Agile user acceptance testing (AUAT) confirms that the output of a project meets the business’ needs and requirements. The concept of acceptance testing early and often is almost inarguable, whether you are using Agile or any other method. AUAT generates early customer feedback, which increases customer satisfaction and reduces the potential for delivering defects. The problem is that implementing an effective and efficient AUAT isn’t always easy. Several complicating factors include:

  1. Having the right technical environment. Pithythoughts strongly argued in his comments (read them here) that acceptance testing without exposure to the true production environment is insufficient to really determine whether the work is “done and that business value has been delivered.” I believe that no seasoned developer or IT pro would argue, however it rarely happens except for new products or for relatively self-contained applications.  For example, consider the expense of having an environment that mirrors production for SAP on top of multiple test and development environments. Environmental compromises are made, and each level of abstraction away from the production mirror increases the risk that what seems ‘acceptable’ might not be in the real world.
  2. Acceptance test cases can be fragile. One of the central tenants in Agile projects is to embrace change. In many cases that change will need to be reflected in the acceptance test cases and criteria. Given that acceptance tests are known for suffering from false positive test failures (they are perceived to be true when they are not) they need to be carefully evaluated as the project evolves or the feedback the team gets from Agile acceptance testing can be counterproductive. Acceptance test cases need to be refactored just like code.
  3. Acceptance Test Driven Development (ATDD) can encourage big upfront design rather than emergent design favored in Agile projects. The development of acceptance criteria can lead the product owner (or other stakeholders) involved in developing the test cases to focus on “how” business value will be delivered technically rather than on the functionality or the “what” will be delivered. Fixing the design too early any project increases the likelihood of rework, and many times is the reason for rejecting change later in the project.  An emergent design allows teams to design only what is needed and then to learn from implementing and demonstrating that design.  Acceptance testing is part of the feedback loop needed to create an evolving design.

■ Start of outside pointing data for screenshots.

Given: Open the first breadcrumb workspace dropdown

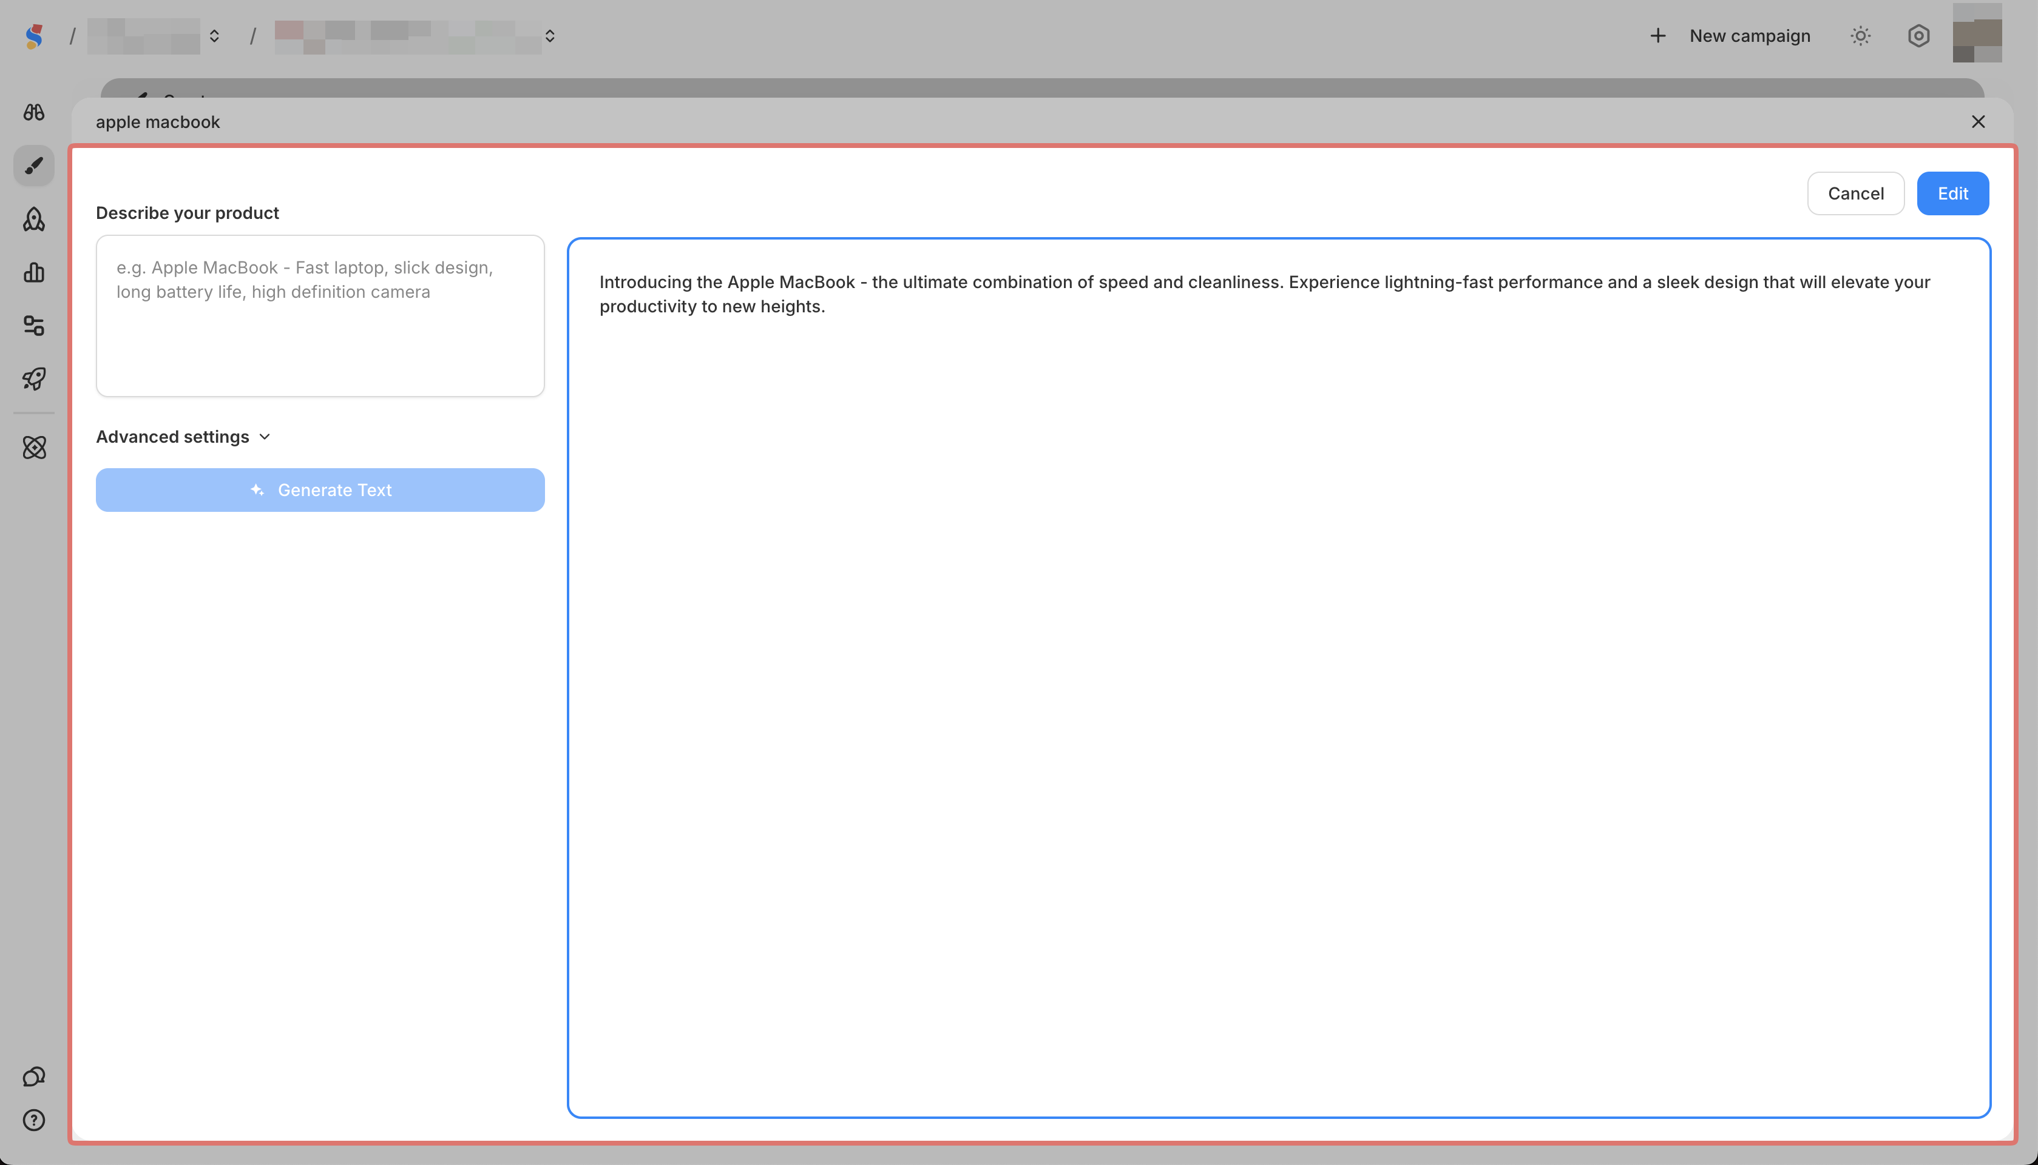Looking at the screenshot, I should point(154,36).
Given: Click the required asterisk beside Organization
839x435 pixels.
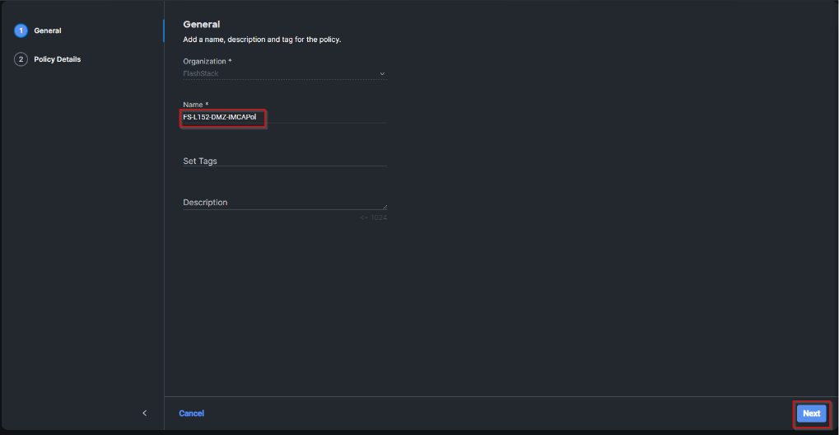Looking at the screenshot, I should coord(231,62).
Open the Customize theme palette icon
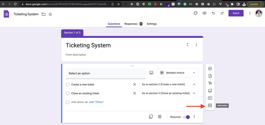 [196, 13]
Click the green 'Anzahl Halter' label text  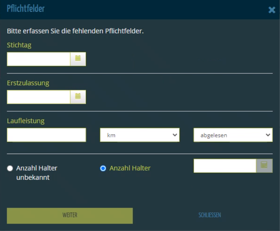coord(130,168)
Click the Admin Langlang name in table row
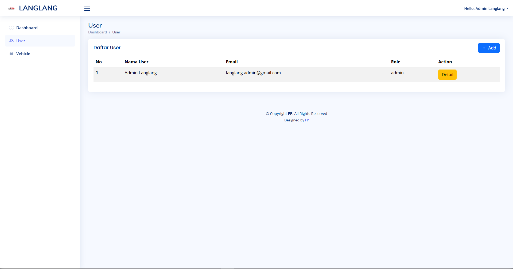The height and width of the screenshot is (269, 513). pos(141,73)
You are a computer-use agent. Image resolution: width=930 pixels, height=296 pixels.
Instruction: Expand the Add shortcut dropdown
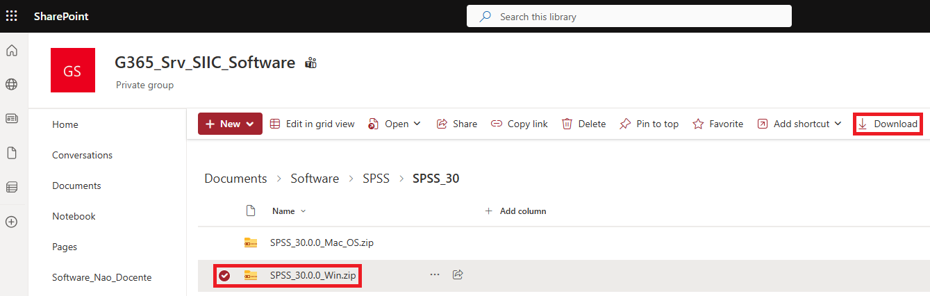click(x=799, y=124)

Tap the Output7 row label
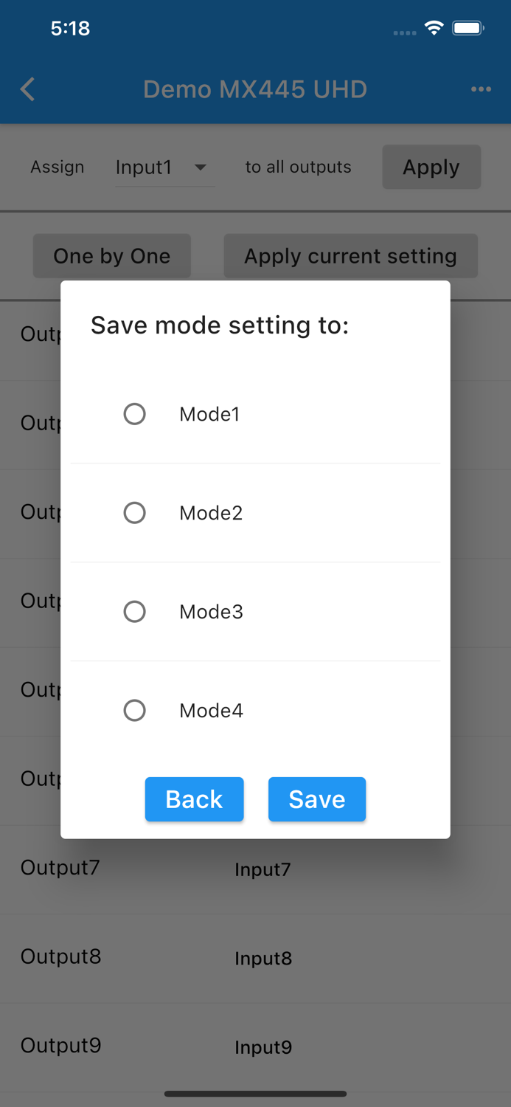click(x=60, y=868)

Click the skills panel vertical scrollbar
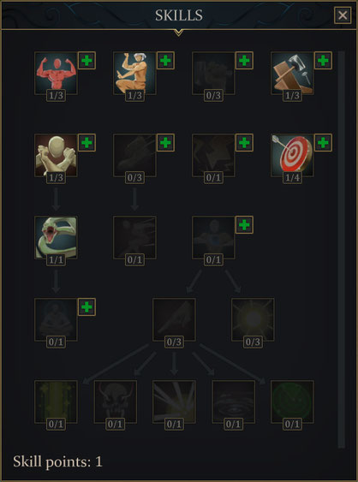click(x=342, y=250)
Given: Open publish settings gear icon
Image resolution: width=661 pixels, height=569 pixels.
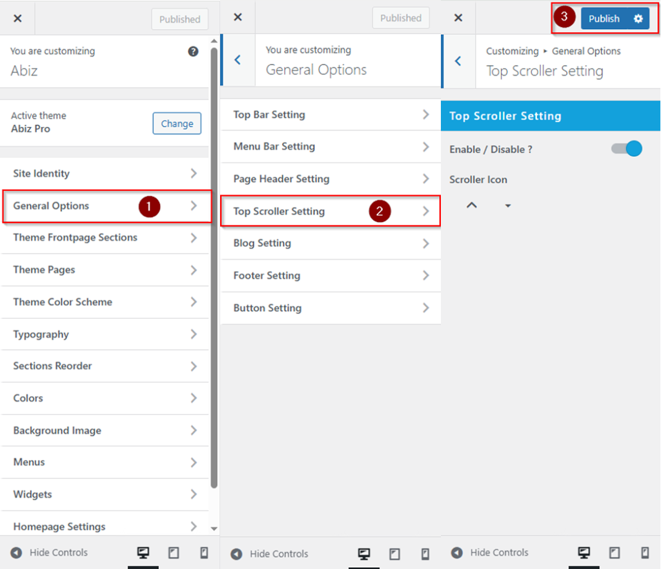Looking at the screenshot, I should (x=638, y=19).
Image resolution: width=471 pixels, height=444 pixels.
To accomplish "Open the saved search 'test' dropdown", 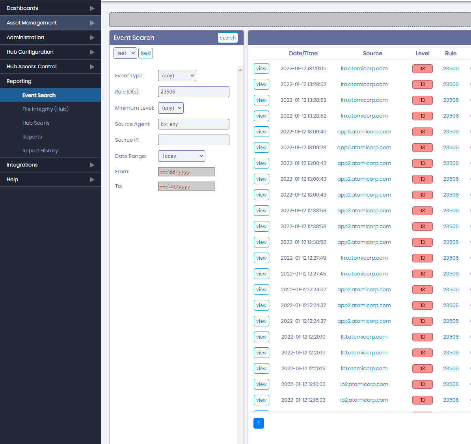I will [125, 53].
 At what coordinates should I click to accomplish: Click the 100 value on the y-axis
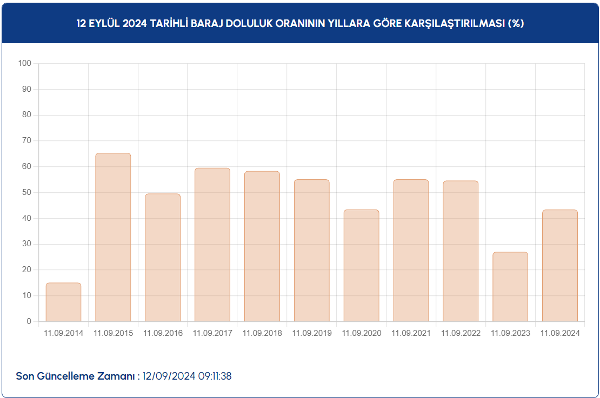25,63
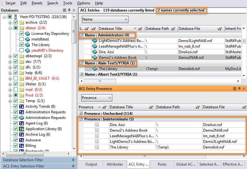The height and width of the screenshot is (169, 247).
Task: Collapse the dbtest folder tree node
Action: (x=10, y=28)
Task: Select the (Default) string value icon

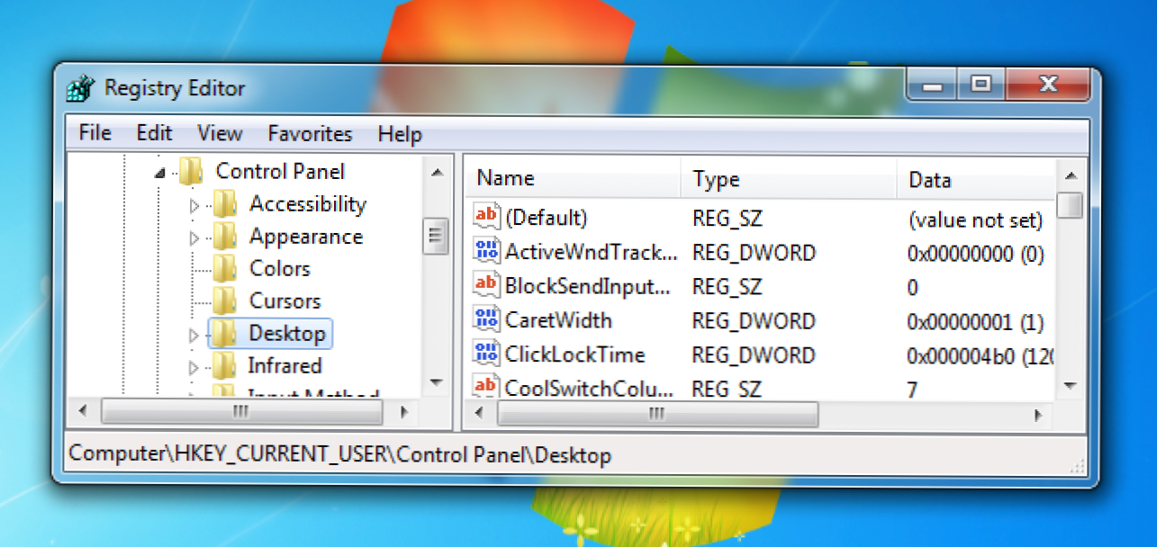Action: click(486, 217)
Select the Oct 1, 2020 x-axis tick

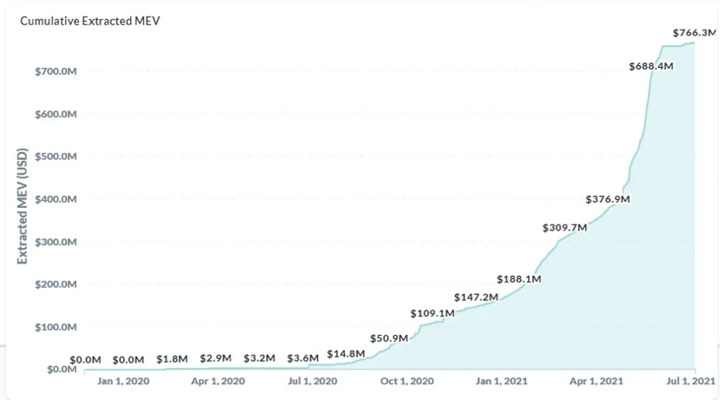[407, 381]

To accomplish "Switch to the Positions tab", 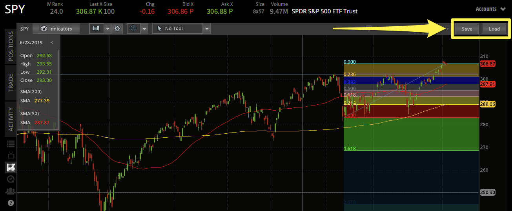I will (x=11, y=46).
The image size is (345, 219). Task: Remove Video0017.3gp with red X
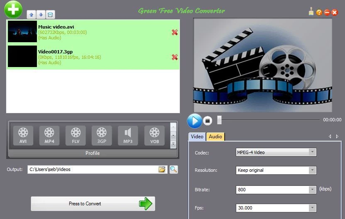pos(175,57)
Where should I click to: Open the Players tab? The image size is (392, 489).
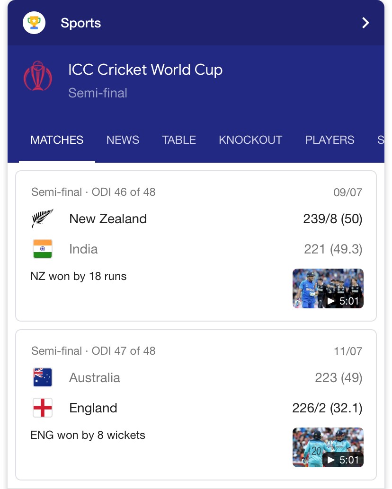tap(330, 140)
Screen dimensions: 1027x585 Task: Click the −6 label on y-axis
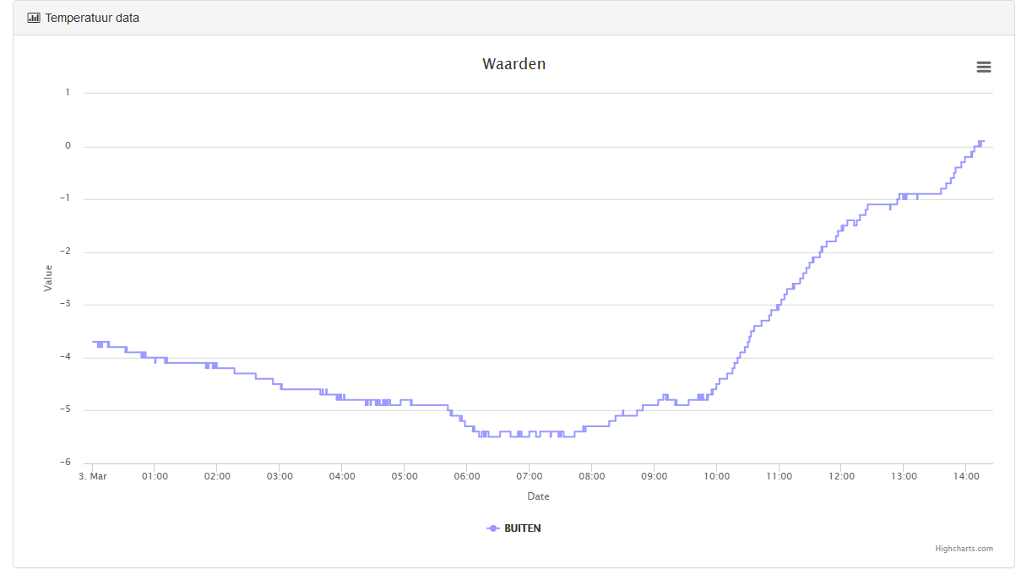click(x=66, y=463)
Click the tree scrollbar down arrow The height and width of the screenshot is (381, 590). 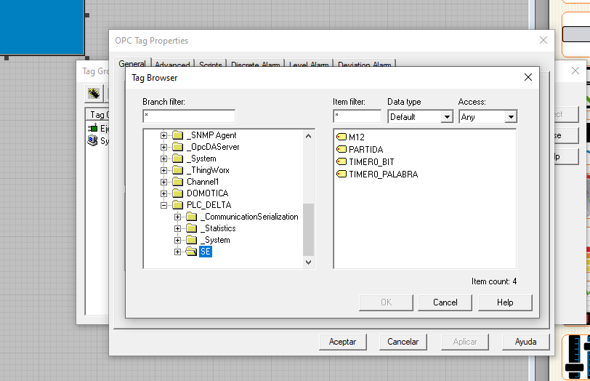[x=308, y=262]
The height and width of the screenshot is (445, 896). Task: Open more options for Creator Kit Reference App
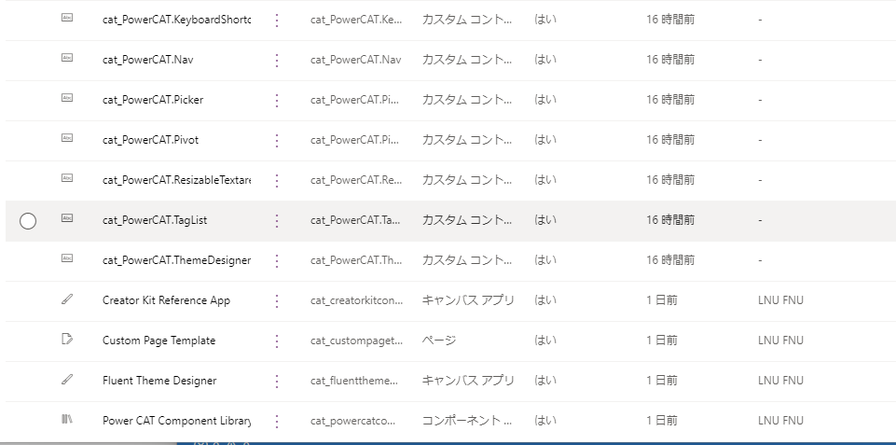(x=277, y=300)
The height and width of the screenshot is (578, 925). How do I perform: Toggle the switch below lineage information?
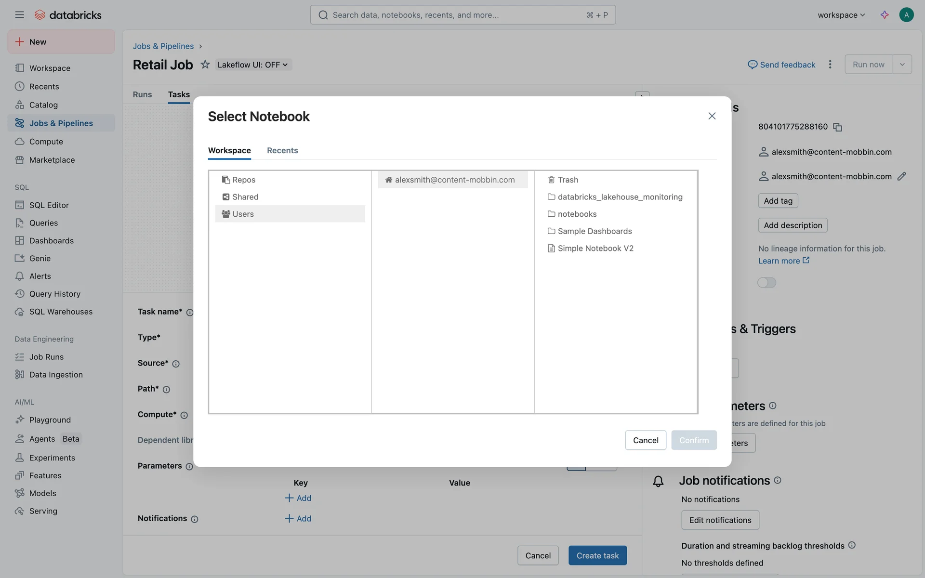pos(766,283)
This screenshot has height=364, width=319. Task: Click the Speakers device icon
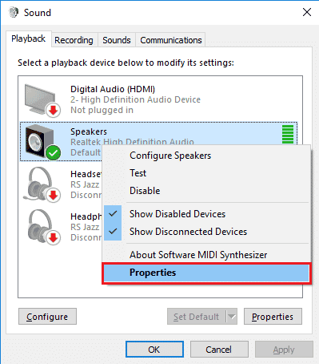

  4. Some product owners are unable or unwilling to write acceptance criteria and tests. Many times, product owners have day jobs in addition to their role as the voice to the business, which makes it harder to participate in an Agile team.  In rare cases, some product owners look at the activity of writing Agile user acceptance test cases as being beneath them. I once heard a “product owner” state that writing test cases was an IT job or maybe a clerk’s job – certainly not something he should do. Regardless of whether you are using Agile or waterfall, user acceptance testing is a critical step towards implementation. I find that in these scenarios, generating the proper level of product owner involvement takes a significant amount of time and effort. In the short run, partner a business analyst with the product owner to shepherd the creation of acceptance criteria and then pursue a long term coaching opportunity to change the product owner’s attitude.

Agile user acceptance testing is a method of pursuing feedback from the business early and often by focusing the product owner (and by extension the rest of the business) on considering and then documenting the proof they will need to accept what the project will deliver. AUAT is not easy nor is it free.  There are numerous issues that need to be dealt with to make sure Agile acceptance testing is done correctly.  Without an environment that is as close to production it will be difficult to interpret the results.  Just because you capture acceptance criteria once does not mean you are done, acceptance criteria need to be continually review and refactored just like code.  If the process you are using to generate the acceptance criteria mean that you need to develop the solution too early, you need to step back and take the process more incrementally. Finally remember the word user in the Agile user acceptance testing otherwise you are just doing developer-based functionality testing.  Agile user acceptance testing is not all sunshine and flowers, but the outcome is generally worth the hassle.